The real purpose of Rudd’s “reform” agenda is not to “empower” a fictional “rank and file.” Rather, the prime minister is attempting to meet the longstanding demand of key sections of the ruling establishment that the Labor Party restructure its organisation to give the parliamentary leadership a free hand in making sharp policy shifts, as dictated from corporate and financial boardrooms.

The demands of the ruling elite include a diminished role for the unions within the Labor Party. Despite functioning as the ruthless political enforcers of pro-market restructuring onto the working class over the past three decades, the unions are now regarded by sections of business as an unnecessary overhead.

The demise of the China-fuelled mining boom has raised before the Australian bourgeoisie the spectre of an impending recession, adding to the urgency of its push to refashion the Labor Party and render it more amenable to the speedy implementation of a new offensive against the social position of the working class.

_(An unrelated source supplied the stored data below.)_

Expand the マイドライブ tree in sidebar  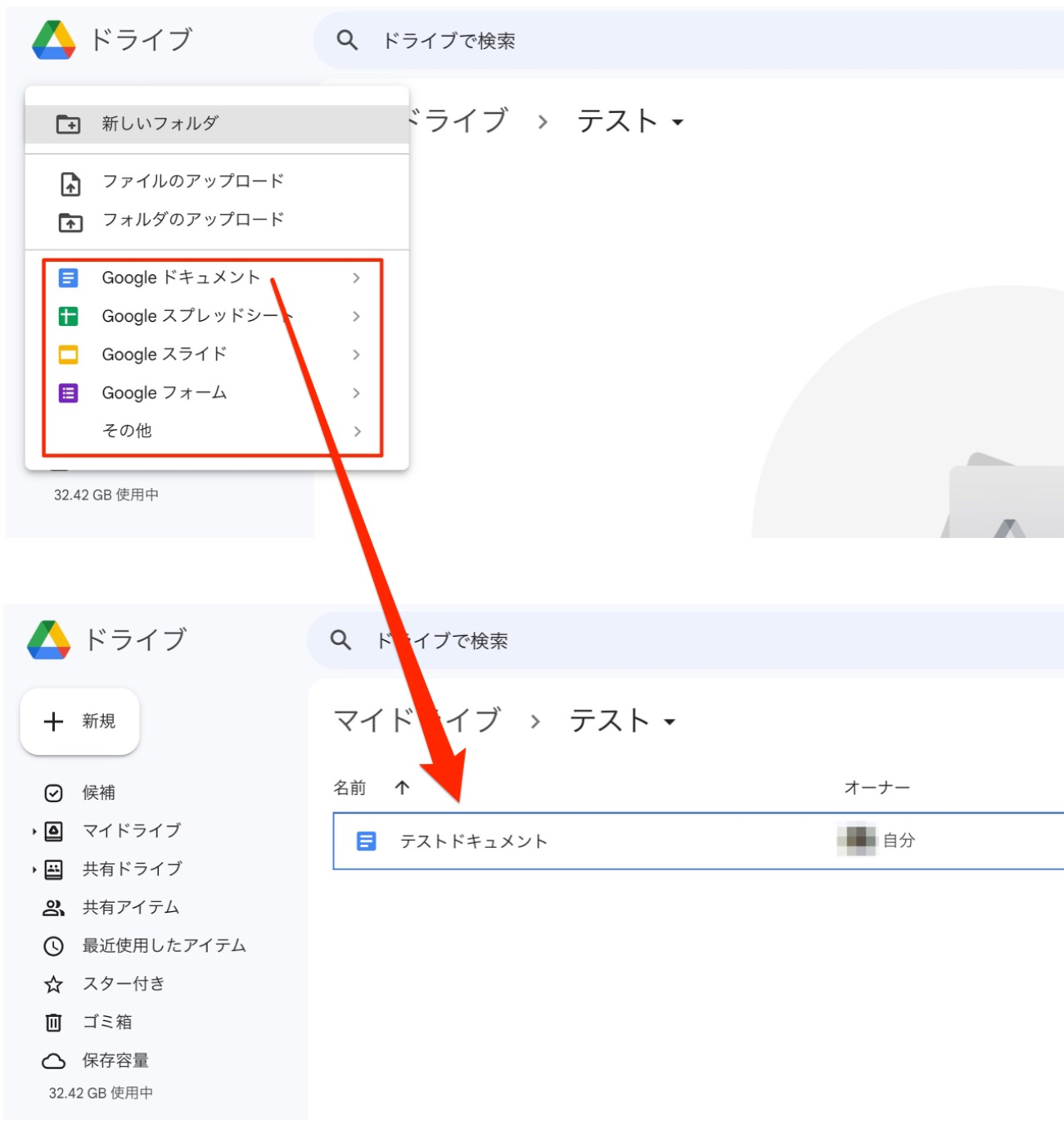pos(34,832)
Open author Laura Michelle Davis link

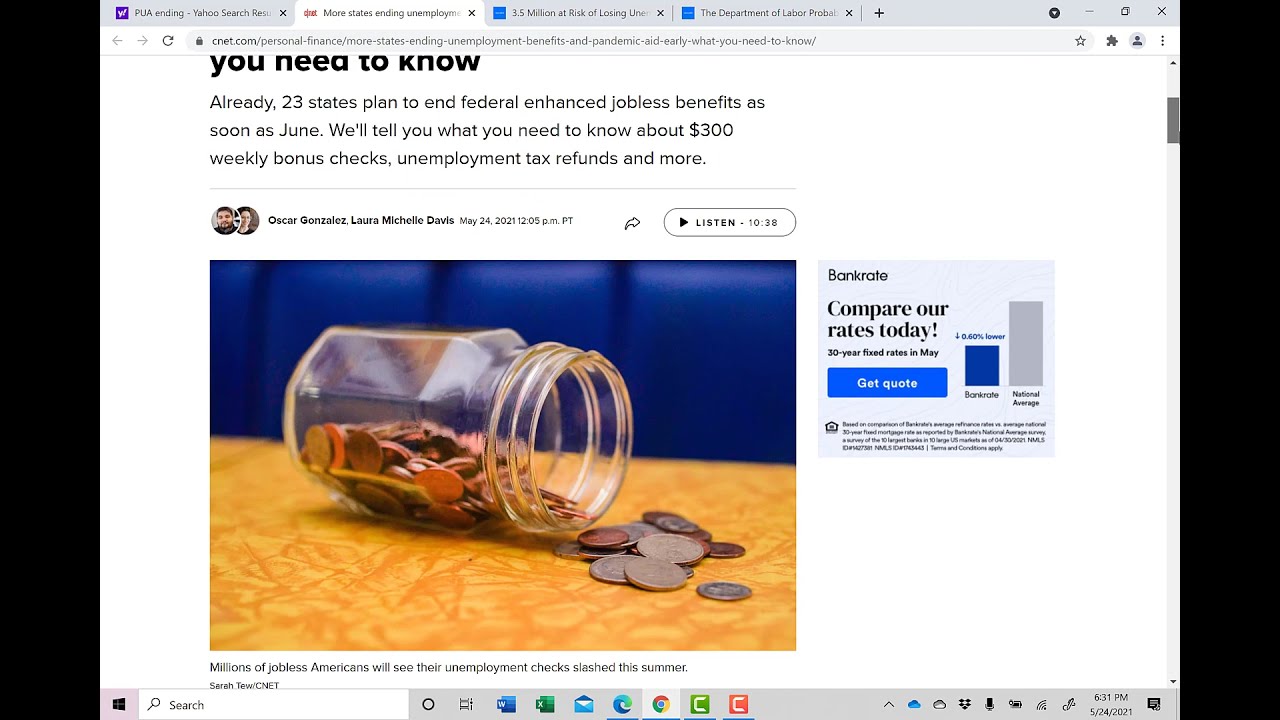pyautogui.click(x=402, y=221)
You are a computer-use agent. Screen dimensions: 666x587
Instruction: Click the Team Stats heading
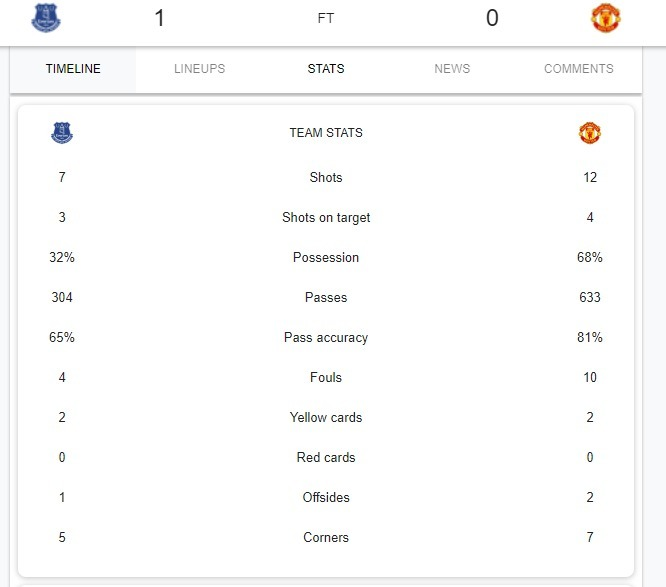click(x=326, y=133)
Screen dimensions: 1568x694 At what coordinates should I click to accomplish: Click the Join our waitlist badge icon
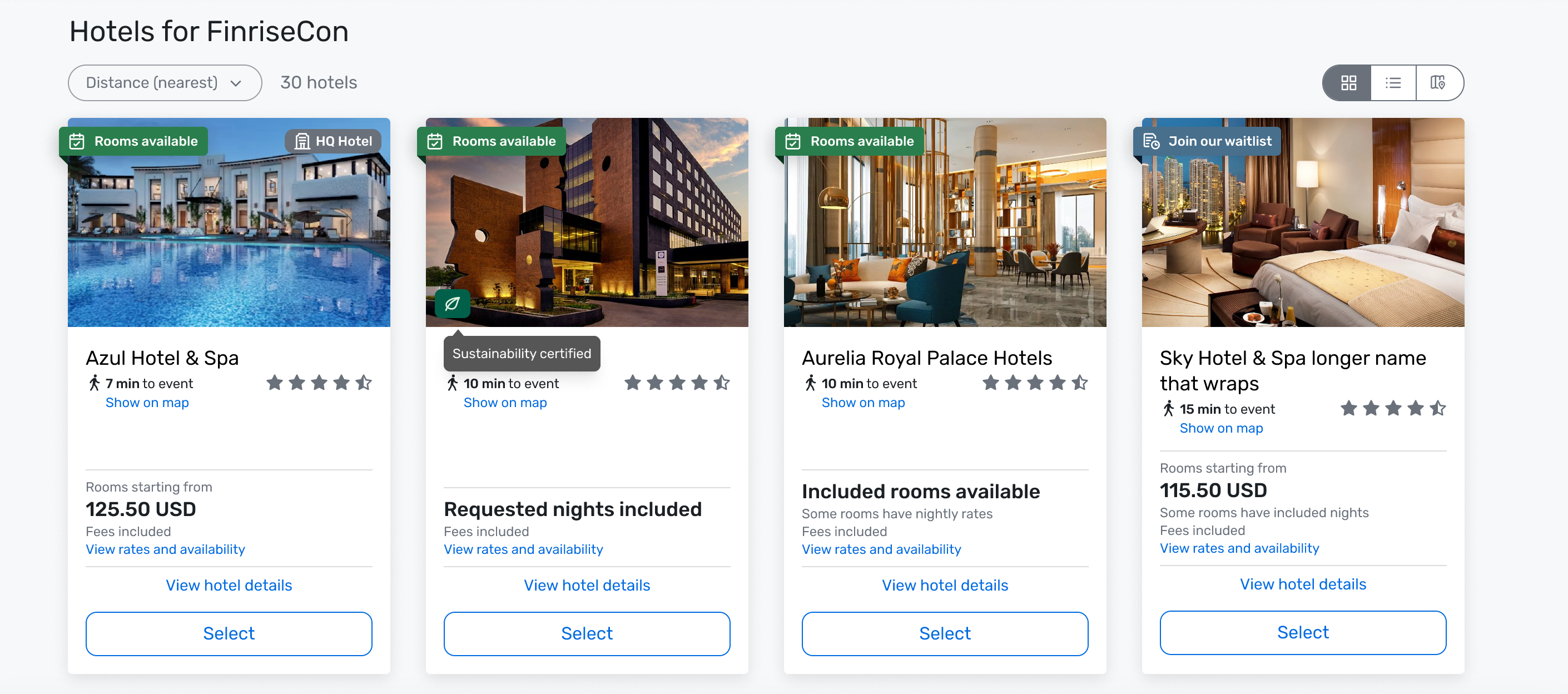(1150, 141)
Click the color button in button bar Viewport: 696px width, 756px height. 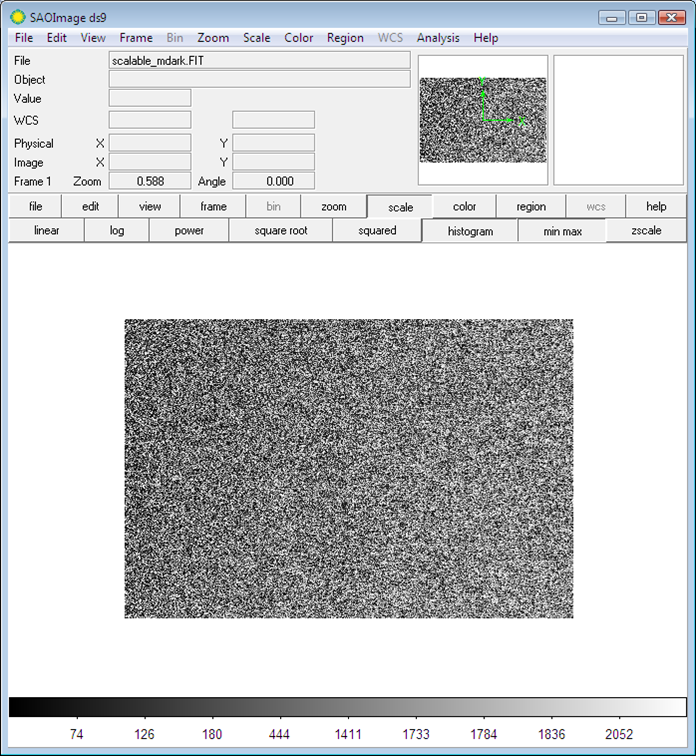pyautogui.click(x=464, y=207)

For Rudd, personal interest coincides with the demands of the corporate elite. Unlike Gillard, who was installed as prime minister in the June 2010 Labor coup by factional powerbrokers, and was always dependent on their patronage, Rudd has no factional support base. In moving to reduce the influence of the factions, he is attempting to shore up his own precarious hold on the Labor leadership. This also provides him with a platform to make a bogus populist appeal to the widespread hatred within the working class towards the Labor Party machine. Rudd is cynically campaigning, as one commentator has noted, as the “anti-Labor Labor candidate” in the forthcoming federal election.